*DATA EXTRACTS*.
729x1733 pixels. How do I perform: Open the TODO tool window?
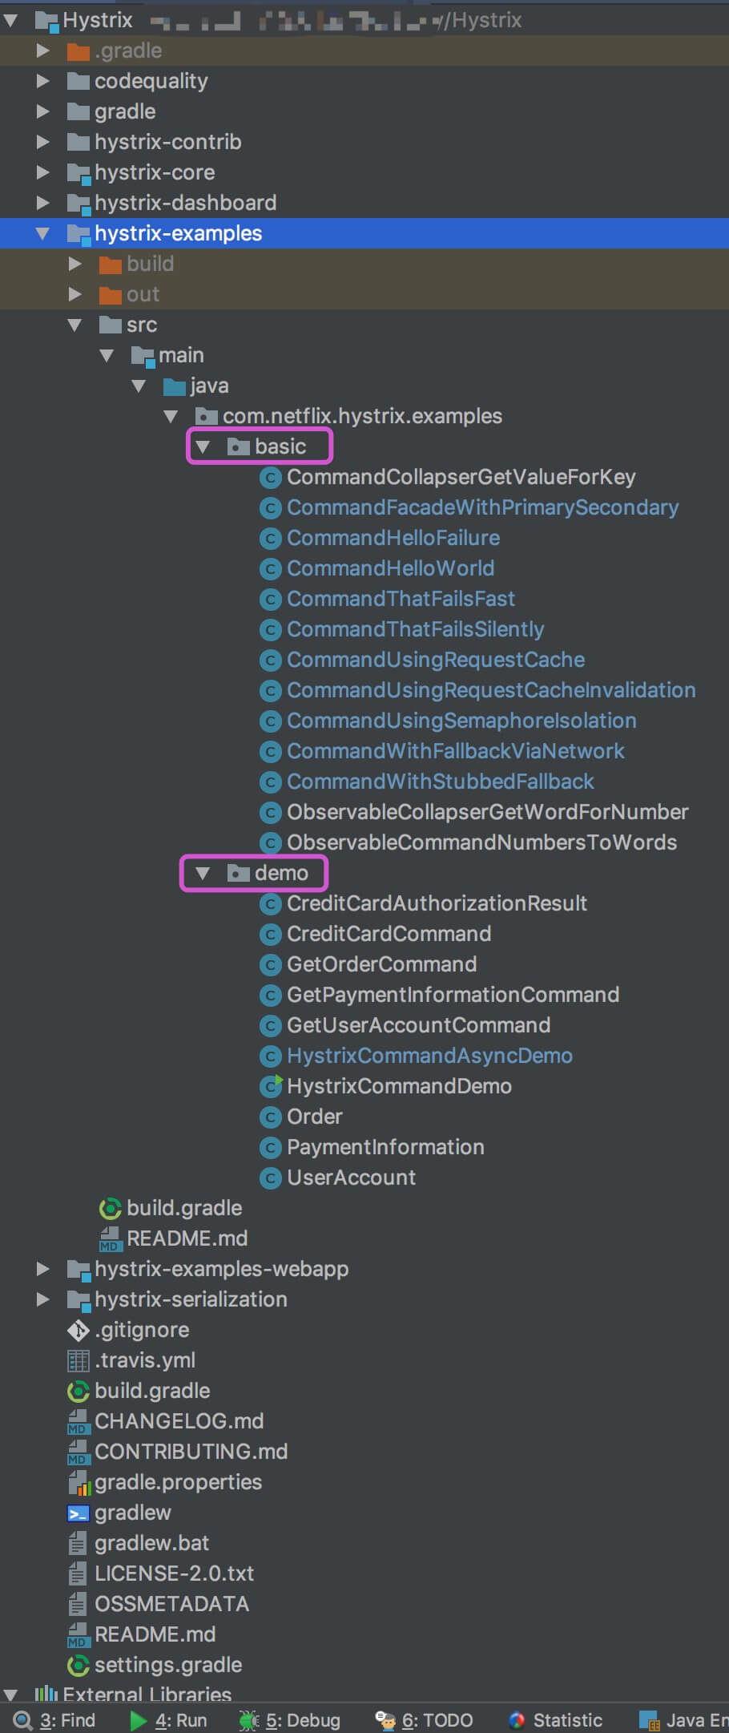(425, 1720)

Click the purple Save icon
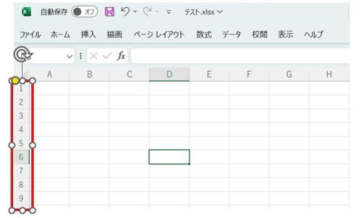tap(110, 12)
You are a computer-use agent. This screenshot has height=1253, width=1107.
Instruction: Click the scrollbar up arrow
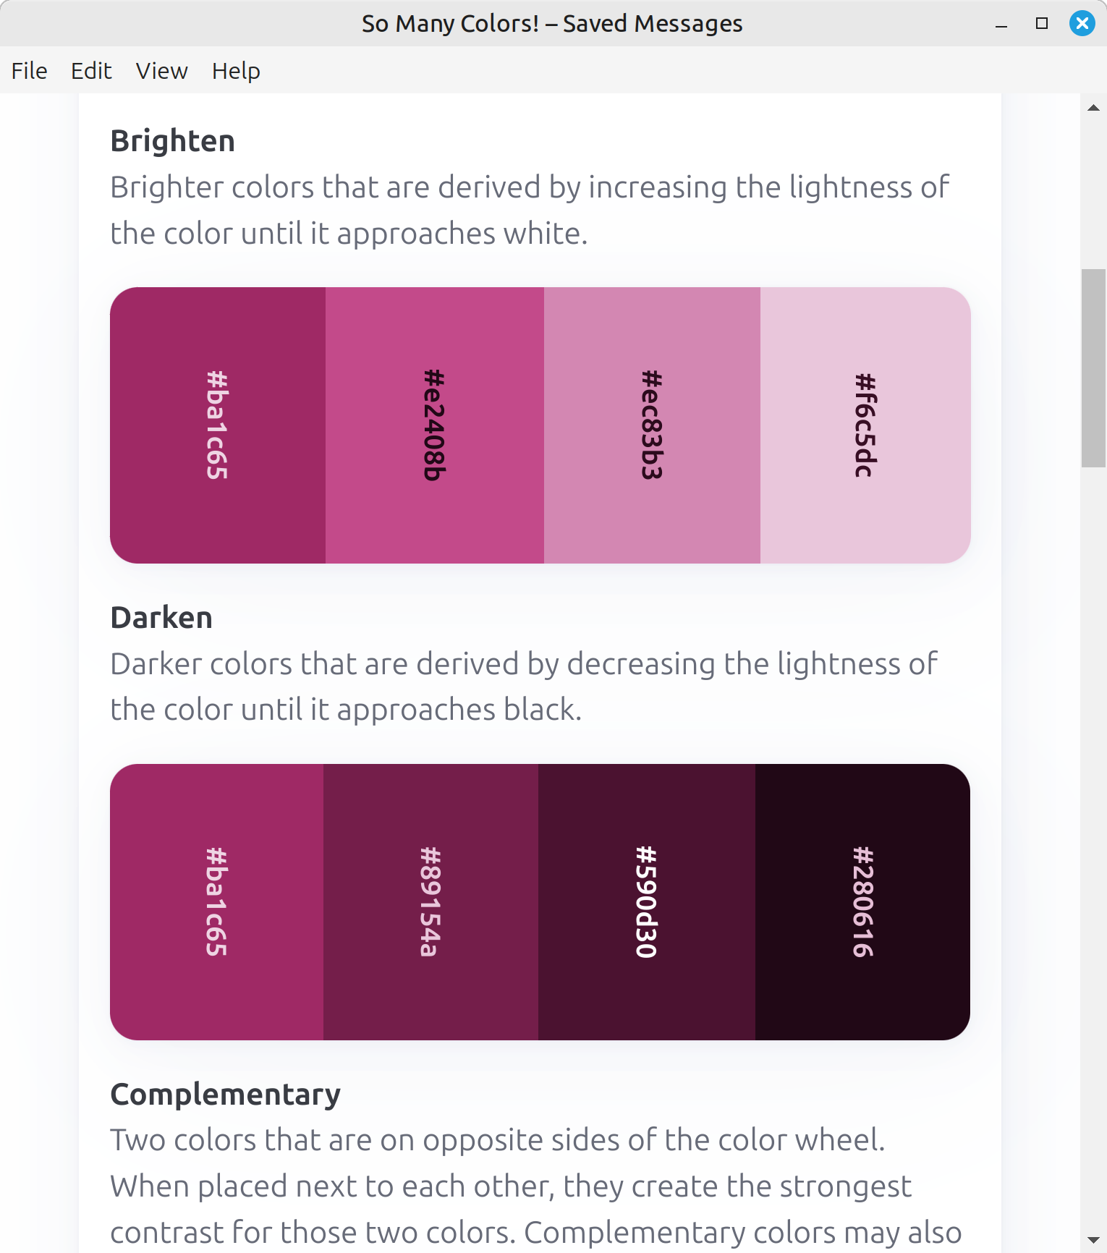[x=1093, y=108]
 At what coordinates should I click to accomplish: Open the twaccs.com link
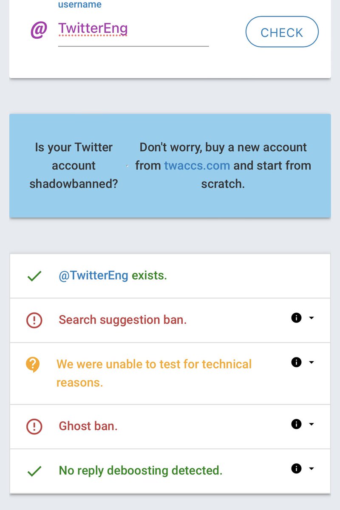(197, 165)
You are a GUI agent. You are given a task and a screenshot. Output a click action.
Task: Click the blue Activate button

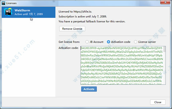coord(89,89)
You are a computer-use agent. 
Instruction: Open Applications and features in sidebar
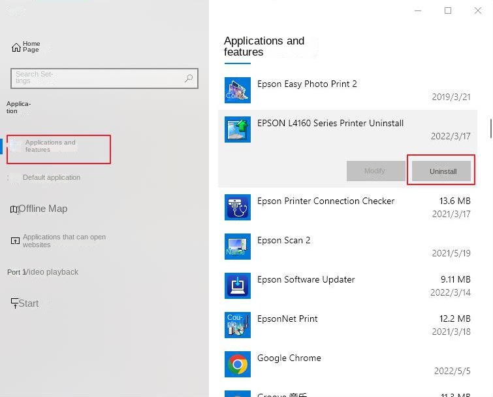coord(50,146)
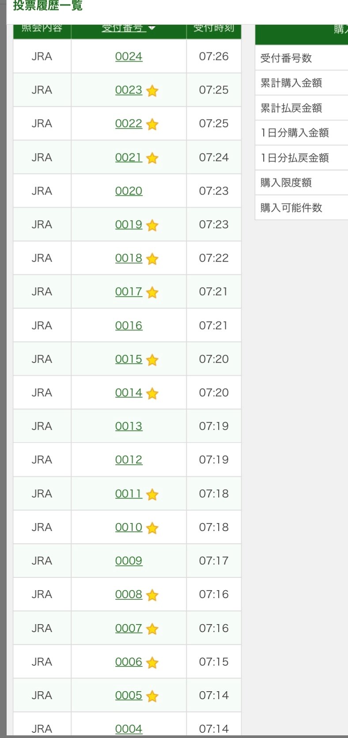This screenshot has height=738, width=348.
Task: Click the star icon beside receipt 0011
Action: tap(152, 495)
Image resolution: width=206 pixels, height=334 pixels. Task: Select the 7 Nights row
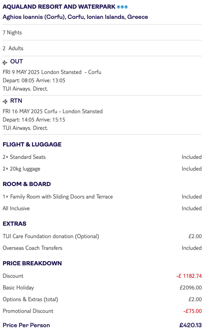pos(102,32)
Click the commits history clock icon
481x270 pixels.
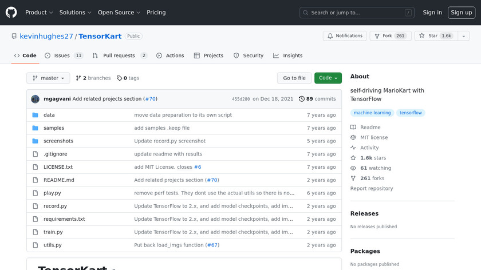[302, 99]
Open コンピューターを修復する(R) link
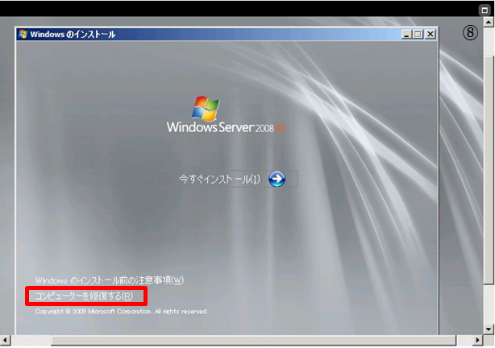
---
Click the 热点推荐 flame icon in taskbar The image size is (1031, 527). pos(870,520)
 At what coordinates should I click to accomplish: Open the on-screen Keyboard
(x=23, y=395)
* * *
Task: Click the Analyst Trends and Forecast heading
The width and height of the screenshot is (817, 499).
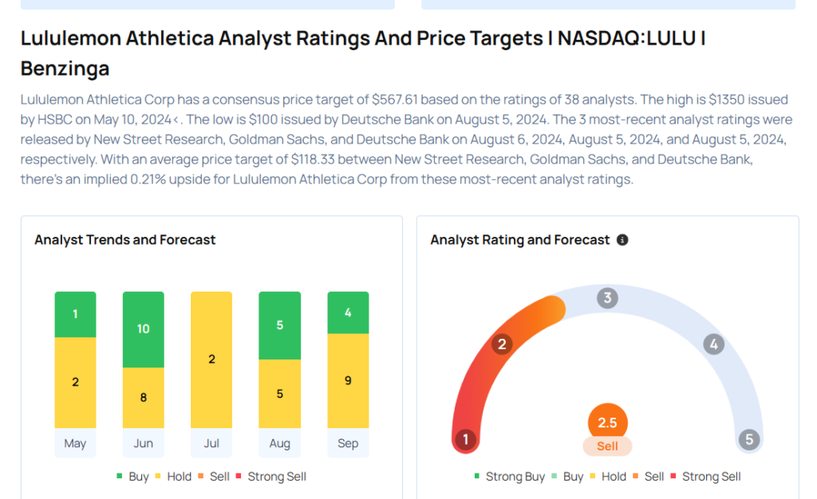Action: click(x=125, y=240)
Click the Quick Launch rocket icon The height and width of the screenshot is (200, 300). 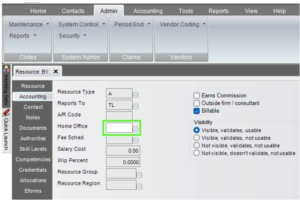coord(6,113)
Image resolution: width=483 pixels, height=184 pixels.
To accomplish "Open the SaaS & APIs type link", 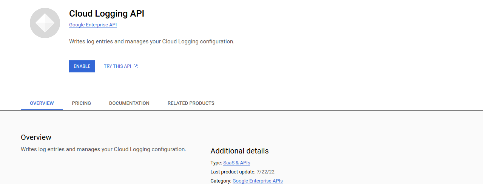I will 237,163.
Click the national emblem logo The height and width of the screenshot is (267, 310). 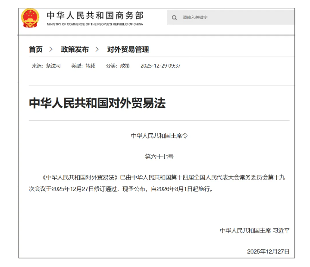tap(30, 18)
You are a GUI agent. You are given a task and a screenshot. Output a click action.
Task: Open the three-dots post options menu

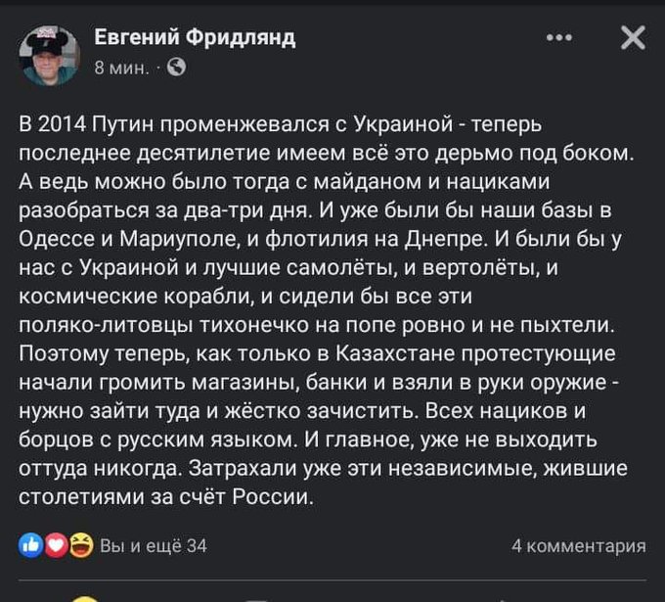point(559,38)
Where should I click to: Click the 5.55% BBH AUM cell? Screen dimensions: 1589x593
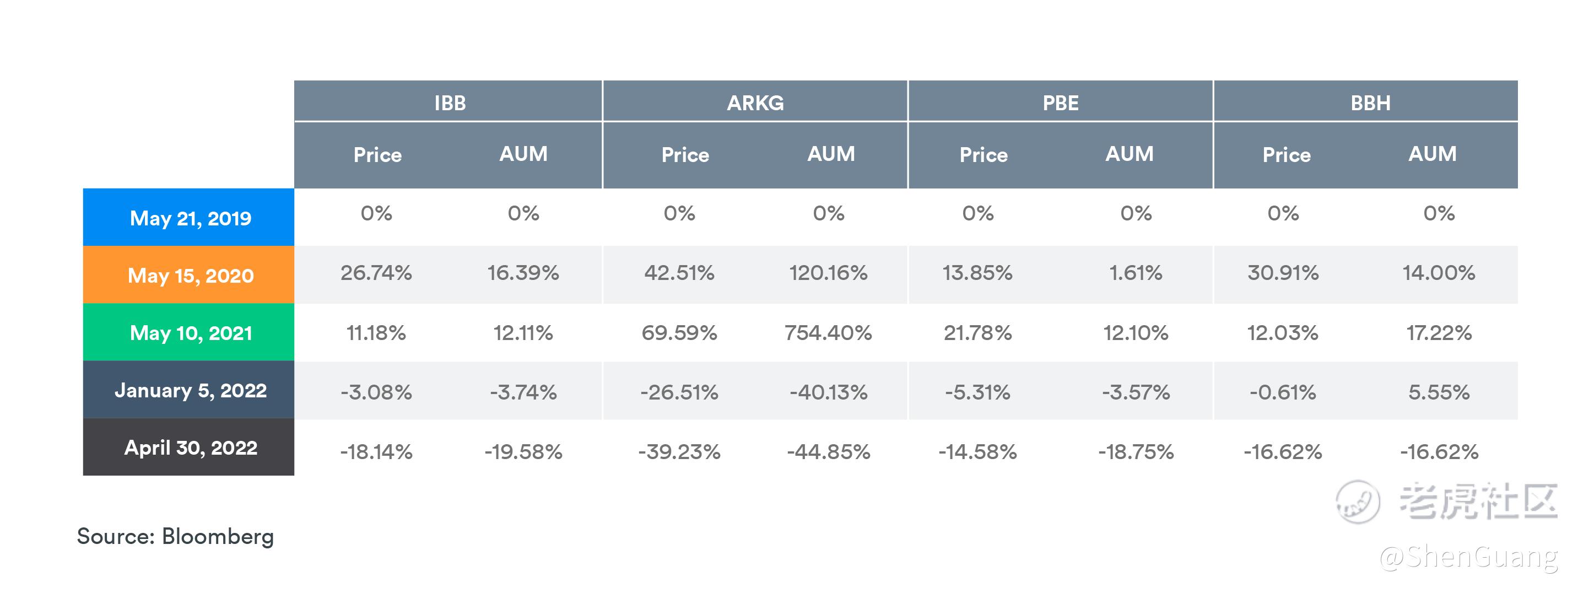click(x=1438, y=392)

*ASSIGNMENT*.
Word for word, repeat the lines above from the one with "Click the purple Save icon" through the one with "Open コンピューターを修復する(R) link", and nothing beyond them. Omit the pictures.

*EXERCISE ANSWER*.
Click the purple Save icon
tap(110, 12)
You are a computer-use agent. This screenshot has height=1253, width=1107.
Instruction: Click the scrollbar up arrow
[x=1093, y=108]
 At what coordinates should I click to accomplish: Open the twaccs.com link
(197, 165)
You are a GUI agent. You are given a task and a screenshot. Output a click action.
Task: Click the blue Activate button

coord(89,89)
You are a computer-use agent. 
Instruction: Open Applications and features in sidebar
coord(50,146)
This screenshot has height=738, width=348.
Task: Click the star icon beside receipt 0011
Action: tap(152, 495)
Image resolution: width=206 pixels, height=334 pixels. Task: Select the 7 Nights row
pos(102,32)
Click the commits history clock icon
481x270 pixels.
[302, 99]
Open コンピューターを修復する(R) link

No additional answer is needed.